[Pixel coordinate grounding data]
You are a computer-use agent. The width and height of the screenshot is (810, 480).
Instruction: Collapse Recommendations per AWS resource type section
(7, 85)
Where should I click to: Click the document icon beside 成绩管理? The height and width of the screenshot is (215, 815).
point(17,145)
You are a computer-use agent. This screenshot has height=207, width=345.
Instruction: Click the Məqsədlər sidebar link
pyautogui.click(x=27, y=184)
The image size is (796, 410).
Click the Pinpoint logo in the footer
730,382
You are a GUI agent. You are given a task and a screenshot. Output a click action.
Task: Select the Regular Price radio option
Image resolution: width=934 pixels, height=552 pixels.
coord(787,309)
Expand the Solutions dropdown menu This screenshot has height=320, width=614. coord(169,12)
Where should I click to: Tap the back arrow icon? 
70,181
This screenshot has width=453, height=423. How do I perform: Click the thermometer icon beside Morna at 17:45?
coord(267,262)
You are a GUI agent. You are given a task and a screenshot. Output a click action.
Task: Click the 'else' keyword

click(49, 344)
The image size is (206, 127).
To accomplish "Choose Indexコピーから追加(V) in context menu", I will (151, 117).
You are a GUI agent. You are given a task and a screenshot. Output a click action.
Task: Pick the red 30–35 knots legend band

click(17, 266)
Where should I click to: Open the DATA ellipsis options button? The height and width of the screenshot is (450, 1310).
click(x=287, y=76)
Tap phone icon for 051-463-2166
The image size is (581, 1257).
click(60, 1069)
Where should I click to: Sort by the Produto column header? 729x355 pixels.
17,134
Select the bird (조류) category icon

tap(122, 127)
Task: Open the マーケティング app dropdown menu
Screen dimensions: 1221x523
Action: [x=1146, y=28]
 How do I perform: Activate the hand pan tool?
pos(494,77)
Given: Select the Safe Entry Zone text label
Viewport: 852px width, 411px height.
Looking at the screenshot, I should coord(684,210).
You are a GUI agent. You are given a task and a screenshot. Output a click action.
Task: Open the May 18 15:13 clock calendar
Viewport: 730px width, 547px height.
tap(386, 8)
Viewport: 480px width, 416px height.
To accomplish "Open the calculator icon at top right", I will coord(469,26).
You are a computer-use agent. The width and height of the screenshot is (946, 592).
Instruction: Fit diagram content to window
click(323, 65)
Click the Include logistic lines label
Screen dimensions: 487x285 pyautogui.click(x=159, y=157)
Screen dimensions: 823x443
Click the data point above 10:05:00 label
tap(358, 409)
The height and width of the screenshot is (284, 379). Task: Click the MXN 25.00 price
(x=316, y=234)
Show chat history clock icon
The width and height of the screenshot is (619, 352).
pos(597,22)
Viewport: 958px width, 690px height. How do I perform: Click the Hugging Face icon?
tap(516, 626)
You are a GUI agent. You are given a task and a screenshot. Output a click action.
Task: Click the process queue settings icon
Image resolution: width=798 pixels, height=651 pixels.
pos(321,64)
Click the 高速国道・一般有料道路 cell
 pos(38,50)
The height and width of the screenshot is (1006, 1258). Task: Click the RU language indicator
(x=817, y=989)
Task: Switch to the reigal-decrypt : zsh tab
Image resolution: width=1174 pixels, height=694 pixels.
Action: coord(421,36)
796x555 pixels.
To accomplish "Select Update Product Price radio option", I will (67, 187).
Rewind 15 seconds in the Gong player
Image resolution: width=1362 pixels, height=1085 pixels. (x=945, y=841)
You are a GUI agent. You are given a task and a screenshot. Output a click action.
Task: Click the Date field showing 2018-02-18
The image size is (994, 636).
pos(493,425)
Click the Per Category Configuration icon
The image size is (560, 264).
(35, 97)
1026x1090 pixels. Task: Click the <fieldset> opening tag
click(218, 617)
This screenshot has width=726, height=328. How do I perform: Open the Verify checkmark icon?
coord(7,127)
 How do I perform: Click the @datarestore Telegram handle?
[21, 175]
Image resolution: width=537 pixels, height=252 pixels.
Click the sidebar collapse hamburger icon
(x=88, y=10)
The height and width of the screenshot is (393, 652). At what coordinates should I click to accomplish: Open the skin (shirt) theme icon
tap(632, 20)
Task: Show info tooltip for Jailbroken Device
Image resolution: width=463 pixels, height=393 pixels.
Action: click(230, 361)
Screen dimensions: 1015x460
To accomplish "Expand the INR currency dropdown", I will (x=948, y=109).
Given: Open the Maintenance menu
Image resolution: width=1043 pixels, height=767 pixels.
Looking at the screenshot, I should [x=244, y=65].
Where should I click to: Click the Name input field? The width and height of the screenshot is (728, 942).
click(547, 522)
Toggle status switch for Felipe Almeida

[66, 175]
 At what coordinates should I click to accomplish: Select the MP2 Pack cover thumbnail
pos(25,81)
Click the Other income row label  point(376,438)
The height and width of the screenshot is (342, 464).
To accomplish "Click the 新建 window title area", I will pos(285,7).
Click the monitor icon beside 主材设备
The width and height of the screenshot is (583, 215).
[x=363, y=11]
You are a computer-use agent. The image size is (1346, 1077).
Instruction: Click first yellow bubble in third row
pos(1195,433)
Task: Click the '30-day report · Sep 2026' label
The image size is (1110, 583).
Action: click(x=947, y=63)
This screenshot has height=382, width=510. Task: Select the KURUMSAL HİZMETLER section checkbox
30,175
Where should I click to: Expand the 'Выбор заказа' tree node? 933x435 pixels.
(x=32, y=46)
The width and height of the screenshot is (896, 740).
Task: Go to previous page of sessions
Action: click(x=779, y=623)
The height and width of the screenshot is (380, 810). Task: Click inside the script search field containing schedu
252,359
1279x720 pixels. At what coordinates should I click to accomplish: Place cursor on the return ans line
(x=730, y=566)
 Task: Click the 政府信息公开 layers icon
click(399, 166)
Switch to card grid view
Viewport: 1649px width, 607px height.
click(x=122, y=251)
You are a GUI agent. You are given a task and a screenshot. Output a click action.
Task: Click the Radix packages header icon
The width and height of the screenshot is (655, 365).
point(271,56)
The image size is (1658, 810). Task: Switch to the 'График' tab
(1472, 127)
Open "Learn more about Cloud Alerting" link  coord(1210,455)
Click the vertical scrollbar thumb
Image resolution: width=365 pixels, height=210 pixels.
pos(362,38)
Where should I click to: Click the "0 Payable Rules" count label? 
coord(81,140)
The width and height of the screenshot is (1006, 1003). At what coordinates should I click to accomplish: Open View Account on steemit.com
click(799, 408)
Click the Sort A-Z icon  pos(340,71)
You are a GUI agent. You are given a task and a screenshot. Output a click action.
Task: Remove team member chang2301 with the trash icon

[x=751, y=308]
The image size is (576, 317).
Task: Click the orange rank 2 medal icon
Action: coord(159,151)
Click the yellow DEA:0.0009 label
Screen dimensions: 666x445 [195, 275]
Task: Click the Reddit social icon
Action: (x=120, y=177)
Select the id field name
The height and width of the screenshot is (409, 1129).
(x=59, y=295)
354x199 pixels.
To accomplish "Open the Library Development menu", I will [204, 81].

**TASK PROMPT:**
Go through the data above and return each line containing the string "computer".

**RESULT OF THIS TASK:**
You are a computer-use agent. The width and height of the screenshot is (810, 480).
You are a computer-use agent. This screenshot has height=207, width=345.
You are a computer-use agent. The width and height of the screenshot is (946, 592).
You are a computer-use agent. The image size is (1346, 1077).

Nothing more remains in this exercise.